After winning office for a second time in 2012, Obama managed to whittle the number of detainees at the prison camp — which, at its peak, held 684 prisoners — to just 107 people.
In late October, the United States released the last British citizen held at Guantánamo, 46-year-old Shaker Aamer, after more than a decade in detention.
The Pentagon said in August that the administration would issue a plan to close the facility “sometime” after Congress returned from its August recess. But earlier this month, Obama signed into law a defense-spending bill that includes language complicating the closure process.

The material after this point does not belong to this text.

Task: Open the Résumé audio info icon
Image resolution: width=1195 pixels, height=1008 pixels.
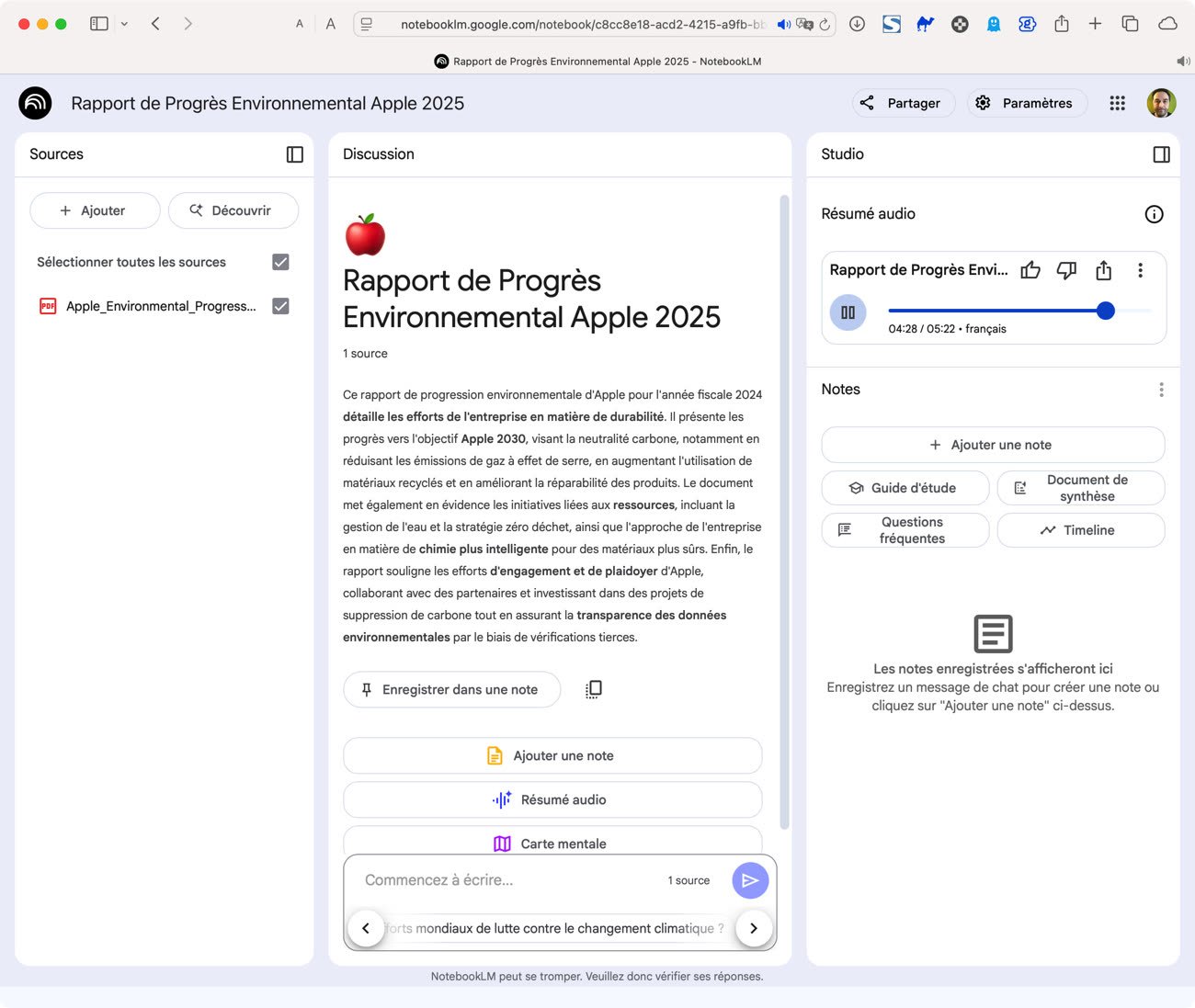Action: tap(1155, 214)
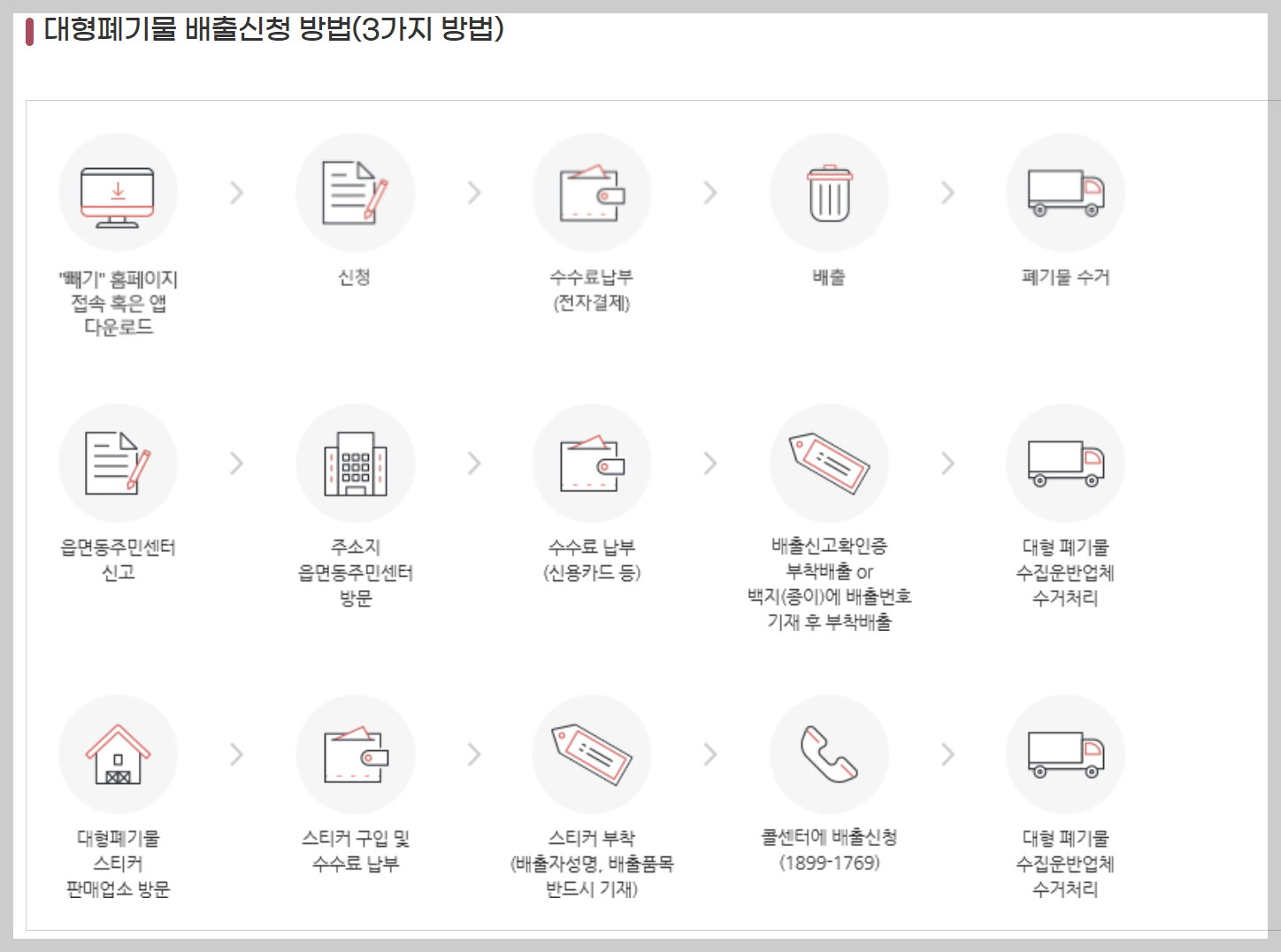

Another potential obstacle has been the opposition of Republican governors in states where Guantánamo detainees could be potentially housed. Kansas and South Carolina both have military bases where prisoners could be held, but officials in both states have said they have no interest in accommodating anyone from Guantánamo.
In August, the U.S. Justice Department also blocked the release of detainee Tariq Ba Odah, who had earlier been cleared for transfer. Ba Odah was reportedly near death because he had been engaging in a hunger strike to protest conditions at the prison, and guards had been force-feeding him as a result.